Y sé que éramos todos conscientes. Los conozco bien.

El pudor nos impedía hablar de ello pero, en ese momento preciso de nuestros caminos, lo sabíamos.

Sabíamos que, al pie de ese castillo en ruinas, estábamos viviendo el final de una época y que se acercaba el momento del cambio. Que había que zafarse de esa complicidad, esa ternura, ese amor algo rugoso. Había que desprenderse de todo eso. Abrir la palma de la mano y crecer por fin.

También los Dalton tenían que marcharse cada uno por su lado al atardecer...

Y como soy tonta de remate, casi había conseguido hacerme llorar yo sola, pero entonces vi algo a lo lejos, en el camino...

Pero ¿qué era eso?

Me levanté, entornando los párpados. Un animal, sí, un animalillo avanzaba con dificultad hacia mí.

¿Estaba herido? ¿Qué era? ¿Un zorro?

¿Un zorro que nos hubiera mandado Carine, con su tubito de orina en la pata? ¿Un conejo?

Se trataba de un perro.

Era increíble.

Era el perro que había visto el día anterior por la ventanilla del coche y que se había disuelto en el parabrisas trasero...

Era el perro con cuya mirada me había cruzado a cien kilómetros de allí.

No. No podía ser el mismo... Pero sí, sí que era...

¡Madre mía, me iban a hacer presidenta honorífica de la sociedad protectora de animales!

Me agaché, tendiéndole la mano. El pobre ni siquiera tenía fuerzas para menear la cola. Dio tres pasos más y se desplomó entre mis piernas.

Me quedé inmóvil unos segundos. Estaba muy asustada.

Un perro había venido a morir a mis pies.

Pero no, al final gimió lastimeramente, tratando de lamerse una pata. Sangraba.

En ese momento llegó Lola y dijo:

—Pero ¿de dónde ha salido este perro?

Levanté la cabeza para mirarla y contesté con voz trémula:

—Yo alucino.

Enseguida los cuatro nos deshicimos en mimos y atenciones. Vincent fue a traerle un poco de agua. Lola se puso a prepararle algo rico de comer y Simon mangó un cojín del saloncito amarillo.

El animalito bebió como un descosido y se desplomó otra vez sobre el polvo del camino. Lo llevamos a la sombra.

Era una historia increíble.

Nos preparamos algo de picar y bajamos al río.
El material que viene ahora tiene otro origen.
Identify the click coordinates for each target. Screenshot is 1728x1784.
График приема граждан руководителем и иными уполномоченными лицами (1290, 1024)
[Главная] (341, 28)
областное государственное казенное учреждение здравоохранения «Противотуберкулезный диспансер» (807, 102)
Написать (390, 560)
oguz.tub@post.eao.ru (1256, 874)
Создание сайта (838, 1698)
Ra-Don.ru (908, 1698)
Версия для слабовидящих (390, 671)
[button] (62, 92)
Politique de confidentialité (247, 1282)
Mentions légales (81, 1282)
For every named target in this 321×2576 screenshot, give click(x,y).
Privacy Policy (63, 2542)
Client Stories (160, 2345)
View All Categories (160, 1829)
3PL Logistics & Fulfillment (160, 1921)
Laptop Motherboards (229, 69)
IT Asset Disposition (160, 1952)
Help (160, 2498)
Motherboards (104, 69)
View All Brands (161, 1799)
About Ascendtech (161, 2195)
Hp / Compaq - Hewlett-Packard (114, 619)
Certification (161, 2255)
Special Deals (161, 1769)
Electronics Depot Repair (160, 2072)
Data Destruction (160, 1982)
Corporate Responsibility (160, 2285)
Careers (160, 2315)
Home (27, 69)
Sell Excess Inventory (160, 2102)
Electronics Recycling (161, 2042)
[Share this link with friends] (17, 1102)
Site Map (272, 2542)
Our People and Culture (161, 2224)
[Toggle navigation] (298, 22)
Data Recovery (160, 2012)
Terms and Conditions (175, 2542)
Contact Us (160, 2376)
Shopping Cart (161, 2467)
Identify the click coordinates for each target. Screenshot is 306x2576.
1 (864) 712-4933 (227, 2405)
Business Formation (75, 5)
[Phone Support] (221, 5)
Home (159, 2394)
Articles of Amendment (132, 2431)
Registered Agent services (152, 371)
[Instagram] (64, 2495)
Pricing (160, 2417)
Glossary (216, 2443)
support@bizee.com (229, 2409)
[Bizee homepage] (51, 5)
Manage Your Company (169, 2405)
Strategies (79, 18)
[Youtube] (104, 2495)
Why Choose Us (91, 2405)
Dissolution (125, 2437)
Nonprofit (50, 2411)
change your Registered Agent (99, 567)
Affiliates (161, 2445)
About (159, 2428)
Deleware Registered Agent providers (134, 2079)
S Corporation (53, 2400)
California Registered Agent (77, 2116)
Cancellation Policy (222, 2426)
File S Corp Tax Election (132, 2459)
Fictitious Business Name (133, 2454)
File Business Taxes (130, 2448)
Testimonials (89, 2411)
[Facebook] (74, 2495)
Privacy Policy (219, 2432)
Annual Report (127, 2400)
Tenía un nudo en la garganta al pensar que lo más probable era que el perro la hubiera palmado para cuando volviéramos. Pero bueno, al menos... había elegido un lugar bonito... y unas plañideras estupendas...

Los chicos colocaron las botellas entre unas piedras a la orilla del río mientras nosotras extendíamos una manta en el suelo. Nos sentamos, y entonces Vincent dijo:

—Anda, mira, aquí está otra vez...

El perro había vuelto a arrastrarse hasta mí. Se tumbó hecho un ovillo contra mi muslo y se quedó roque al instante.

—Me parece que intenta decirte algo —declaró Simon.

Los tres se reían, burlándose de mí:

—¡Venga, Garance, tía, no pongas esa cara! Te quiere, nada más. Venga... anímate... Que no pasa nada.

—¡¿Pero qué queréis que haga yo con un chucho?! ¿Me veis con un perro en mi minúsculo estudio, en un sexto sin ascensor?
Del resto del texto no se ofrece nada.